THE RELATIONSHIP BETWEEN CHEMICAL STRUCTURE AND PHARMACOLOGICAL ACTIVITY OF FORTY-THREE NEW SYNTHETIC LOCAL ANESTHETICS

¹ From the Laboratory of Pharmacology, Yale University School of Medicine, New Haven, Connecticut

Forty-three compounds were studied for their local anesthetic properties, toxicity and relationship between chemical structure and pharmacological action. They consist of (A) alkamine esters of diphenylacetic acid, diphenylpropionic acid, benzilic acid and closely allied derivatives; (B) alkamine esters of phenyl alkyl and phenyl alkylene substituted acetic acid; (C) symmetrical alkamine esters of diphenylsuccinic acid; (D) para alkyl and alkamine carboxylates of alkamine benzyl ethers and diethyl benzylamine. All the groups contain highly active members.

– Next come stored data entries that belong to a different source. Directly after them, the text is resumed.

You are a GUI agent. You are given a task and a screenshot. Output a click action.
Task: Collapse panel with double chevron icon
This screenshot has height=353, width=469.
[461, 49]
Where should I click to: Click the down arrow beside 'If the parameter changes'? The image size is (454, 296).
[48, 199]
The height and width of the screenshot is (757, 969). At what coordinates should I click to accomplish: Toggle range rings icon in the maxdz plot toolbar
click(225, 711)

(1) All members of group A are active. In general, increasing the length of the ester or alkamine groups increases toxicity and anesthetic potency, but there are several notable exceptions.

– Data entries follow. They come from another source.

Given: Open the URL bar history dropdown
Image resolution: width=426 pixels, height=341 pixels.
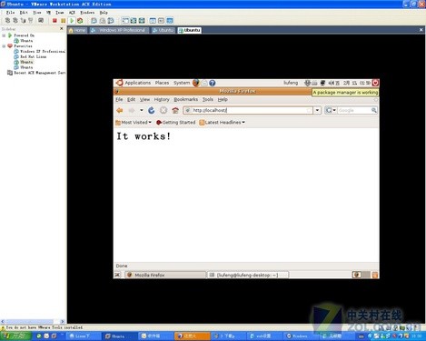Looking at the screenshot, I should 317,110.
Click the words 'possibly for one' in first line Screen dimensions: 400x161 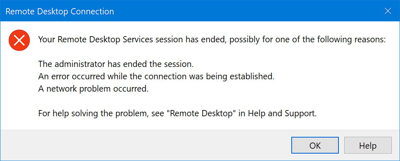256,40
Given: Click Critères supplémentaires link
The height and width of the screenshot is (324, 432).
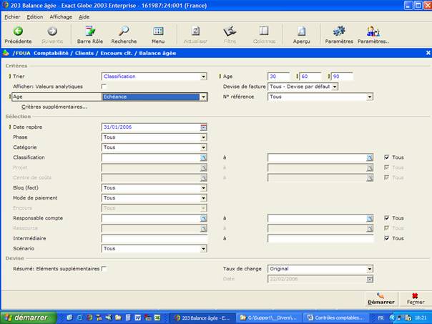Looking at the screenshot, I should point(54,107).
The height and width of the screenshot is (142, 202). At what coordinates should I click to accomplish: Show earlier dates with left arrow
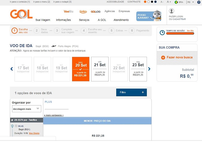(12, 69)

(2) Phenyl alkylene acetates are inactive if the alkylene group contains only two carbon atoms, but activity appears with a three carbon chain. Phenyl butyl acetates are as active as diphenyl acetates.

(3) Alkamine esters of diphenylsuccinic acid are characterized by relatively high thresholds of anesthetic activity but exceedingly long durations of action.

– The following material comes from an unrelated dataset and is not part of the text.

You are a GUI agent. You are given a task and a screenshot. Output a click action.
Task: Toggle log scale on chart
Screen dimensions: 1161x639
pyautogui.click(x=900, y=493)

(4) Diethylaminoethylbenzyl ether has weak local anesthetic activity. Para substitution of ethyl and butyl carboxylate progressively potentiates anesthetic activity and decreases toxicity. Activity is lost if the p-ethyl carboxylate is converted to the p-diethylaminoethyl carboxylate and is only regained by increasing the length of the ester or alkamine chain. Lengthening the ether from ethyl to propyl diminishes activity whereas increasing the alkamine portion of the ether chain from diethyl to dibutyl enhances potency. Para alkamine carboxylates of diethylbenzylamine are active only after the carboxylate has been increased in molecular weight to the dibutylaminopropyl ester.